IgG1 anti-epidermal growth factor receptor antibodies induce CD8-dependent antitumor activity

Anti-EGFR monoclonal antibodies (mAb) like Cetuximab are commonly used for treatment of EGFR(+) solid tumors mainly by exerting their therapeutic effect through inhibition of signal transduction. Additionally, IgG1 is a potent mediator of antibody-dependent cytotoxicity (ADCC). In case of the IgG1, Cetuximab induction of ADCC in vivo is controversially discussed. In our study, we investigated the efficiency of Cetuximab-mediated ADCC in a humanized mouse tumor model in vivo and analyzed the contribution of immunologic processes toward antitumor activity. Therefore, we used immunodeficient NOD/Scid mice transgenic for human MHC class I molecule HLA-A2 and adoptively transferred human HLA-A2(+) PBMC after engraftment of human epidermoid cell carcinoma A431. Here, we show that high doses of anti-EGFR mAb induced strong tumor regression independent of the immune system.
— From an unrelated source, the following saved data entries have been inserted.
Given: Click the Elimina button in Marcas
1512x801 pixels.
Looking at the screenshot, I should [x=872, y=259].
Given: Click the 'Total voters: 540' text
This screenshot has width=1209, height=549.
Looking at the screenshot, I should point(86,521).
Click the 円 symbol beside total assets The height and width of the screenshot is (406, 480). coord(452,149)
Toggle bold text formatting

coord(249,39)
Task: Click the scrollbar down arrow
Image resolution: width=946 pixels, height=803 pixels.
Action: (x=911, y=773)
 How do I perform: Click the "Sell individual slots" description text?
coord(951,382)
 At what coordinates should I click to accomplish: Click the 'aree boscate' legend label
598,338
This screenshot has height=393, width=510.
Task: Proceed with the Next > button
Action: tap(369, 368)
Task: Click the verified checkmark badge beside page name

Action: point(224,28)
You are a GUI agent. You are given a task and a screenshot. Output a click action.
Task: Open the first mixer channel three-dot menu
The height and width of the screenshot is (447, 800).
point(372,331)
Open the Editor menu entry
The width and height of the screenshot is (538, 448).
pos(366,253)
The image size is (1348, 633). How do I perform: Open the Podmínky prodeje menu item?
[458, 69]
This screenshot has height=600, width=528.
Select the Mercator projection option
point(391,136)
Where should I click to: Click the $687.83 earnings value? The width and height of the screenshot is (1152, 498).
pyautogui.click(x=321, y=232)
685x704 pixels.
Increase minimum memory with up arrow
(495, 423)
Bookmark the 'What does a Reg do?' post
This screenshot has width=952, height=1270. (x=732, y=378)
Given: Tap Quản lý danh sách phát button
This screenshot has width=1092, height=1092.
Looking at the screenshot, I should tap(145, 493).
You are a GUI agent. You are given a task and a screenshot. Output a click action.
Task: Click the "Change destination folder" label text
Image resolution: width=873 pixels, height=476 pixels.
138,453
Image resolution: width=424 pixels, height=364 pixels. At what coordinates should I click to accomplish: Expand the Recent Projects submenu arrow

However, tumor regression by low doses of anti-EGFR mAb treatment was ADCC dependent and mediated by tumor infiltrating CD8(+) T effector cells. This novel mechanism of ADCC conducted by CD8(+) T effector cells was restricted to IgG1 anti-EGFR mAb, dependent of binding to CD16 on T cells and could be inhibited after EGFR blockade on tumor cells. Furthermore, CD8(+) T effector cell-mediated ADCC was enhanced in the presence of IL-15 and strongly improved after glycosylation of anti-EGFR mAb indicating the potential of glycoengineered therapeutic mAb as efficient biologicals in cancer therapy. What's new? IgG1 anti-EGFR monoclonal antibodies like Cetuximab are commonly used for the treatment of EGFR(+) solid tumors. The exact mechanisms underlying anti-EGFR mAb-mediated tumor regression and the possible involvement of innate or adaptive immunity, however, remain controversial. This study provides strong evidence that IgG1 anti-EGFR mAb induce the novel mechanism of CD8(+) T cell-mediated cytotoxicity. This knowledge may be beneficial for future approaches in cancer therapy. The study also demonstrates that novel humanized mouse models allow the preclinical testing of therapeutic mAb as well as the characterization of their functional crosstalk with human immune cells in vivo.